Scientific classification
- Kingdom: Animalia
- Phylum: Mollusca
- Class: Gastropoda
- Subclass: Caenogastropoda
- Order: Neogastropoda
- Superfamily: Conoidea
- Family: Conidae
- Genus: Conus
- Species: C. lindae
- Binomial name: Conus lindae Petuch, 1987
- Synonyms: Conus (Lindaconus) lindae Petuch, 1987 · accepted, alternate representation; Lindaconus lindae (Petuch, 1987);

= Conus lindae =

- Authority: Petuch, 1987
- Conservation status: LC
- Synonyms: Conus (Lindaconus) lindae Petuch, 1987 · accepted, alternate representation, Lindaconus lindae (Petuch, 1987)

Species of sea snail

Conus lindae is a species of sea snail, a marine gastropod mollusk in the family Conidae, the cone snails and their allies. Conus lindae is the type species of the subgenus Lindaconus Petuch, 2002.

Like all species within the genus Conus, these snails are predatory and venomous.
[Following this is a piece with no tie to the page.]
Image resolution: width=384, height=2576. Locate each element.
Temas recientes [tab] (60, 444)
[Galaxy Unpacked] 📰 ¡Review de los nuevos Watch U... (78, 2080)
They are capable of stinging humans, therefore live ones should be handled carefully or not at all.

== Description ==

Original description: "Shell solid, stocky, broad across shoulder, with relatively low spire; shoulder distinctly rounded; spire whorls slightly canaliculated; body whorl shiny, highly polished, with waxy feel; aperture narrow; protoconch very large, rounded, mamillate; shell color varying from pure white(paratype, Key collection) to pale pink, overlaid with 2 bands of salmon-pink dots (holotype); wide bands of salmon-pink blotches arranged with one above mid-body and one below mid-body near anterior end; rounded shoulder and canaliculate spire whorls marked with evenly-spaced, thin, radiating, pale salmon-orange flammules; interior of aperture white; periostracum thin, smooth, yellow, translucent."

The maximum recorded shell length is 31 mm.

==Distribution==
Locus typicus: "Southern coast of Grand Bahama Island, Bahamas."

This marine species occurs in deep water off the Bahamas.

== Habitat ==
Minimum recorded depth is 240 m. Maximum recorded depth is 250 m.